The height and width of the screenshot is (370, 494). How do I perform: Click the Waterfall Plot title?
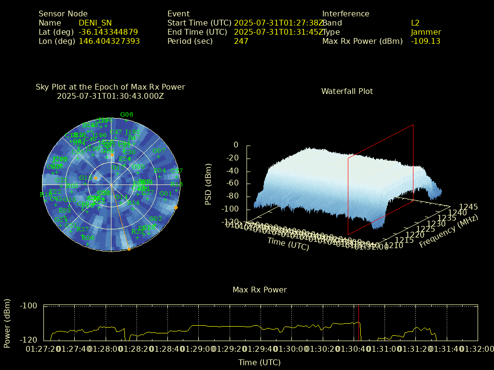tap(347, 91)
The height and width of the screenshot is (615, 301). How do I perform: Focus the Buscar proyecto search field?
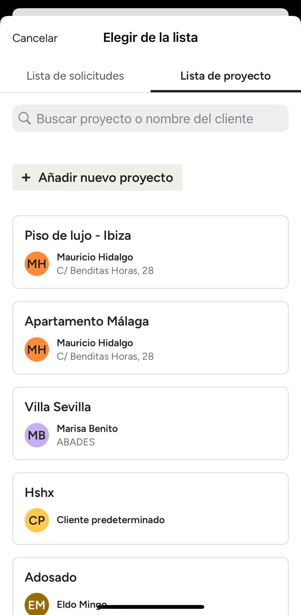[154, 118]
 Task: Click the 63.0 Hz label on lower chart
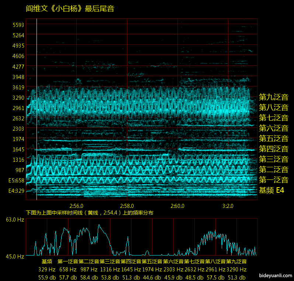pyautogui.click(x=15, y=220)
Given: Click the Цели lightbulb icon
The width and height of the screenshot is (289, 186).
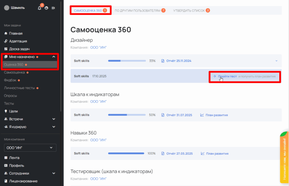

━━━

Description of the task:
Reproduce every one of the records above word for word, omitting the pictures.

Finished answer:
The height and width of the screenshot is (370, 494). How do I perform: Click the Waterfall Plot title?
tap(347, 91)
The height and width of the screenshot is (615, 301). How do I perform: Focus the Buscar proyecto search field?
[154, 118]
 Task: Click the 63.0 Hz label on lower chart
pyautogui.click(x=15, y=220)
Given: Click the Цели lightbulb icon
The width and height of the screenshot is (289, 186).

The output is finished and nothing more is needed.